Libya Oil Perspective

Iman Nikzad

Libya has long been known as the most important producer of crude oil in Africa. Sitting atop 48 billion barrels of proven oil reserves, the North African nation comes 9th among oil-rich countries in the world.

Like many other petrostates, Libya depends on petrodollars to run its economy. Oil revenues account for more than 90% of Libya's total revenue. According to the latest report released by Libya's Central Bank, the country saw its oil revenue jump from $5 billion in 2016 to more than $14 billion in 2017 – still far from more than the $50 billion the country earned before plunging into civil war.

Despite the more than double increase year-on-year in Libya's oil revenues, the country is still struggling with liquidity shortage and unprecedented depreciation of its national currency, largely affecting Libya's petroleum industry and development plans.

The governor of Libya's Central Bank recently said that the unrest in the country had shaved $160 billion off its oil revenue over recent years.

Libya joined the Organization of the Petroleum Exporting Countries (OPEC) in 1962. It was producing about 3 mb/d of crude oil in the 1970s.

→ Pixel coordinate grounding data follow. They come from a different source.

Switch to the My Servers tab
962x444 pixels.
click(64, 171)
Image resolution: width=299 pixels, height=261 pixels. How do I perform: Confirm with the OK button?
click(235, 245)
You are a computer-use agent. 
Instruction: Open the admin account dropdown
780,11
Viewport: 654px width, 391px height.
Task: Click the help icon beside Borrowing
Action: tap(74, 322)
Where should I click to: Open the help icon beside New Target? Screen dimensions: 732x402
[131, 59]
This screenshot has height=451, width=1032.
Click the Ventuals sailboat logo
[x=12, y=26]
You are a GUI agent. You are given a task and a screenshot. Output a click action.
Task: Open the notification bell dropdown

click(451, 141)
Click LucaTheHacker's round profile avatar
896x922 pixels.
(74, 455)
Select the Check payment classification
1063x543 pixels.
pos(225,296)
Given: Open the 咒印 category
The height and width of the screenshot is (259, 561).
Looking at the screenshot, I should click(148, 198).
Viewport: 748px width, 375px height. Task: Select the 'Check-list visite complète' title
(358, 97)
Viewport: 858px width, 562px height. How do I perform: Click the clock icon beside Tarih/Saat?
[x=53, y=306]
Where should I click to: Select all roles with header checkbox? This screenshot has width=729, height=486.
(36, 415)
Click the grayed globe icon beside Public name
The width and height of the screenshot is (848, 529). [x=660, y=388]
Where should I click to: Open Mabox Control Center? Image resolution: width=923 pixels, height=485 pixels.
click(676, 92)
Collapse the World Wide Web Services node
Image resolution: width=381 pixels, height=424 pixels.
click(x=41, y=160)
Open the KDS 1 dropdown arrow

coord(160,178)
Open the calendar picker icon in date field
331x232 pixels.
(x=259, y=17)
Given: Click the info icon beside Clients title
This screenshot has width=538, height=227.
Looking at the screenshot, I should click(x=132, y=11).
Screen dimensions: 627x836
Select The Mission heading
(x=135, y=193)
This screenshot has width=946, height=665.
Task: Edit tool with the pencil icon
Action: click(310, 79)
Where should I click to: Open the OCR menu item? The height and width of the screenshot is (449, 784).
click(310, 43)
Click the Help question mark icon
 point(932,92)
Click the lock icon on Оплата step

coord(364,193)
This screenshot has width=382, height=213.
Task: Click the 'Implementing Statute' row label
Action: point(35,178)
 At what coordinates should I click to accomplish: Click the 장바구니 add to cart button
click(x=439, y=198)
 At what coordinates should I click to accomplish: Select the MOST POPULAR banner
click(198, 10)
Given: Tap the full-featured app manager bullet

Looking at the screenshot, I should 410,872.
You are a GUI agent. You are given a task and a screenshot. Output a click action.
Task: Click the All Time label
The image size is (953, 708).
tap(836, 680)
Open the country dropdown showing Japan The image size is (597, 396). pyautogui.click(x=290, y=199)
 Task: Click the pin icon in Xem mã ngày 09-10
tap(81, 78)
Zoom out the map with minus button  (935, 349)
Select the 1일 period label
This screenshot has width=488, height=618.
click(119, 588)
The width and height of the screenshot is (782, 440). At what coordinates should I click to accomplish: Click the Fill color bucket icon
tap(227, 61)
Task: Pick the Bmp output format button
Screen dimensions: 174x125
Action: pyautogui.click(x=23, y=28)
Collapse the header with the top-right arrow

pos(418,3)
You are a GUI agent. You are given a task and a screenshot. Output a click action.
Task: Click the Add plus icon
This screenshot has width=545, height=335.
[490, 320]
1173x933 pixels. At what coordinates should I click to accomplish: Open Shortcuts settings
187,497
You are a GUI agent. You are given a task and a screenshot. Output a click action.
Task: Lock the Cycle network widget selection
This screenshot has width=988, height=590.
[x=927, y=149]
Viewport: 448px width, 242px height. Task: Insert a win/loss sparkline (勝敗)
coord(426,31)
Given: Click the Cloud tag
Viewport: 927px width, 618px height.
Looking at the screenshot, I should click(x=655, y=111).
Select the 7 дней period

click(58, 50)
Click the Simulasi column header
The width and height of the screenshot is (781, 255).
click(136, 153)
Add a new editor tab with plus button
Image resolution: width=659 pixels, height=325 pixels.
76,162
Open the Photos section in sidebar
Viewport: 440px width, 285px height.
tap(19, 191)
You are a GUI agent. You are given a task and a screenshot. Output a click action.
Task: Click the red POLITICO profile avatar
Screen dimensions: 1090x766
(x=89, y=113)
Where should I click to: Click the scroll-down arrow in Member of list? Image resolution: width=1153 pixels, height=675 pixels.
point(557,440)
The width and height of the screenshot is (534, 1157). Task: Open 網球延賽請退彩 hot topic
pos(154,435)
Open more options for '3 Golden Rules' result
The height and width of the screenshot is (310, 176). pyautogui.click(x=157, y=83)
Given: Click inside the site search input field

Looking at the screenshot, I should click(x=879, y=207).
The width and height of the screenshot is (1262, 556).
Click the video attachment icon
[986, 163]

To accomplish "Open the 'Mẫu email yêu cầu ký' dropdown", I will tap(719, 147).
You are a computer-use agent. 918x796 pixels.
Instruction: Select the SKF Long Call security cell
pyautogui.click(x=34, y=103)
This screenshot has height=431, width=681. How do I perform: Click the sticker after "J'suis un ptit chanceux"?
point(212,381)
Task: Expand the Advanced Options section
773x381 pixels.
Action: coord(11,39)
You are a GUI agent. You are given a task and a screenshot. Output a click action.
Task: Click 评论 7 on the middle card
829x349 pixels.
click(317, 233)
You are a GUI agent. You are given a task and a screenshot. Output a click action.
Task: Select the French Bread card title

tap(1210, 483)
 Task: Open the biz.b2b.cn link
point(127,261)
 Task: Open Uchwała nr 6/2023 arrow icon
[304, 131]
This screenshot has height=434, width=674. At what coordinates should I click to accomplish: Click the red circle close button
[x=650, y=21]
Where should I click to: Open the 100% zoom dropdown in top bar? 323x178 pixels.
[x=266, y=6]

However, its oil output went on a downward trend in the following years to drop to 1.65 mb/d of light and sweet crude oil, supplied by six oil fields, by 2011 before the outbreak of civil war.

As the country plunged into civil war, its oil production fell to below 400,000 b/d. Libya was planning to bring its oil production to 1.7 mb/d in 2013 and 2.2 mb/d in 2023.  

$18bn Investment

According to sources with precise knowledge of the matter, Libya would need $18 billion in investment to reach its production targets. After tensions subsided in 2017, Libya lifted its oil production to four-year highs. Last year, Libya was producing 820,000 b/d of oil, the highest average level in three years.

The Libyan Central Bank reported that the increase in the country's oil production in 2017 helped halve national budget deficit to $7.7 billion. The Sharara oil field, which holds 80% of Libya's oil reserves, produces the bulk of Libya's oil.

Libya's National Oil Corporation (NOC) is running Sharara in partnership with Spain's Repsol, France's Total, Austria's OMV and Norway's Statoil. Other energy majors operating under joint ventures with NOC in oil production are Italy's Eni and American companies ConocoPhillips and Hess.

Oil Destination

According to official data, non-distant European countries constitute 85% of Libya's oil export destinations. Before the outbreak of civil war there, Libya was delivering 403 million barrels a year of crude oil to Europe, supplying 11% of Europe's crude oil needs. Libya was known to be the third largest supplier of crude oil to Europe after Norway and Russia.

Libya Oil Fields, Pipelines and Refineries

Libya has five oil refineries capable of processing 380,000 b/d of crude oil.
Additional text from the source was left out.